The past few days have been laced with mass protests bordering on anti-Gender Based Violence as well as political mass mobilization which have seen flagrant violations of health regulations.
As Namibia looks on at the virus running riot in Europe, a tourism warm market, Nangombe said the crowds witnessed so far were breeding grounds for infection and a second wave.
“History has taught about the impact that large crowds will have on the spread of the virus and it is for that reason that it was decided that public gathering should still be limited only to 50 persons even in the context of us opening further and further.
Large gatherings have served to be super spreading events. Because Namibia has seen what has been described as cluster transmission, that is where the concern is. We do not want to see our health systems getting overwhelmed by an uncontrolled number of cases,” he said.
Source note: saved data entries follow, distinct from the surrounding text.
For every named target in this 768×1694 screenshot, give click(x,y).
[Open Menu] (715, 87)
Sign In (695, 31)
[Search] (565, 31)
He also said more now needs to be done as some land borders have been opened at the same time.
Meanwhile, France has declared a state of emergency, Russia is now working towards a second vaccine while in Britain hospital beds are filing up again despite Europe having handled the pandemic fairly better than the USA.
“We have to act. We need to put a brake on the spread of the virus,” President Immanuel Macron said.
However, Prime Minister Boris Johnson on Wednesday said a new UK-wide lockdown would be a “disaster”.
As Europe battles the surge of the virus, health executive director Ben Nangombe who took time to answer questions at a Namibia Media Trust (NMT) organised zoom session expressed serious concerns on the crowds that are resurfacing again in Namibia.
New cases of coronavirus infections in Germany have soared to 6,638 in the past 24 hours, official data has shown today.
The highest number of new cases previously recorded in one day was 6,294, on March 28.